Artificial intelligence has brought about a paradigm shift to healthcare which is powered by the increasing availability of data and the progress of analytics techniques. In other areas, AI is also democratising healthcare by providing access to affordable solutions, especially in rural areas and low-income communities. Doctors are also relying on remote diagnostic applications to diagnose and give accurate treatments.
The increasing use of AI has led to a spurt of healthtech startups which use machine learning algorithms and capture digital and biometric data. Startups are also accelerating computing power, and advances in biological and medical sciences including in genomic sequencing to bring innovative solutions to the market. Today, sensitive health data including biometrics is being used to train the machine learning algorithms which is revolutionising new drug discovery and cures, more accurate diagnostics, and personalised treatments.
Powerful AI techniques are now being deployed to assist in clinical decision making — for example, IBM Watson is deployed in Manipal Hospitals for cancer care.
According to industry estimates, 50 percent of the more than 3.4 billion smartphone and tablet users will have downloaded mobile health apps. However, are healthcare breakthroughs also coming at a price? There is a string of policy and ethical dilemmas associated with it, along with risks. For example, there are data breaches that policymakers have to confront before supporting the use of AI in healthcare.
In this article, we will discuss the ethical and legal risks associated with the use of AI in healthcare.
- Data is susceptible to hacking and privacy breaches — case in point the 2017 cyber attack on the NHS in the UK. Also, experts believe that biometric data collected from wearables can also be potentially hacked and used for advertising purpose or used to create fake news for political or social campaigns. Even though data protection guidelines have come into force and there’s a call for anonymisation of data, we still have a long way to go to ensure data security. Blockchain technologies offer a more robust solution to protect data from tampering.

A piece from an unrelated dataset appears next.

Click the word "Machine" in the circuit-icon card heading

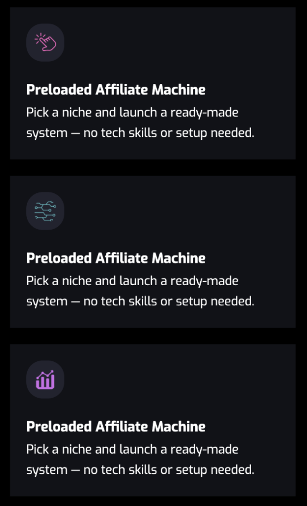(x=178, y=258)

- There is also a need for the development of standards for data collection in healthcare. A research report emphasised that the testing of medical AI technologies has to be led physicians, academicians, industry experts and other stakeholders. There should be open-source development as well to address the key issues which can facilitate the growth of medical AI. Lack of standards will give rise to legal issues especially when it comes to patient outcomes.

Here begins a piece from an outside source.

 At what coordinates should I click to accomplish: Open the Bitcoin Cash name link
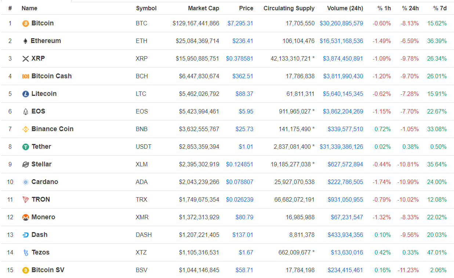tap(51, 76)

- Some of the other ethical issues raised by policymakers are the difficulties in validating the outputs of AI systems. There is a persistent risk of inherent bias in the data used to train AI systems and with whom does responsibility lie in the use of AI for supporting decision making.
- Recently Stanford University researchers pushed for updated ethical guidelines for the use of AI in healthcare and also rallied for the education of physicians in building AI systems. The journal cited author Danton S Char how one should address the challenges related to bias and questions about the relationship between patients and machine-learning systems as soon as possible. There is a growing body of research around how AI will redefine the patient-doctor relationship (in case of assisted robots used for elder care) and the sociological and legal concerns around it.
- There is an imminent need for standardisation in machine learning systems which should be built to reflect the ethical standards. Some of the key steps that can be taken to implement these standards are through policy enactment and task-force work.
Although the increasing use of AI technologies has been attracting substantial attention, experts cite that real-life implementations are facing several roadblocks. There are regulatory concerns, surrounding AI, for example, currently there are no standards to assess the safety and efficacy of AI systems. However, US FDA has made an attempt to provide guidance to test the efficacy of AI systems. For example, the first guidance system classifies AI systems as ‘general wellness products’, and should be regulated as devices intended for low-risk use. The second guideline emphasises the use of real-world evidence to access the performance of AI systems.
Lastly, it states that the establishment of rules for the adaptive design in clinical trials, which would be widely used in assessing the operating characteristics of AI systems.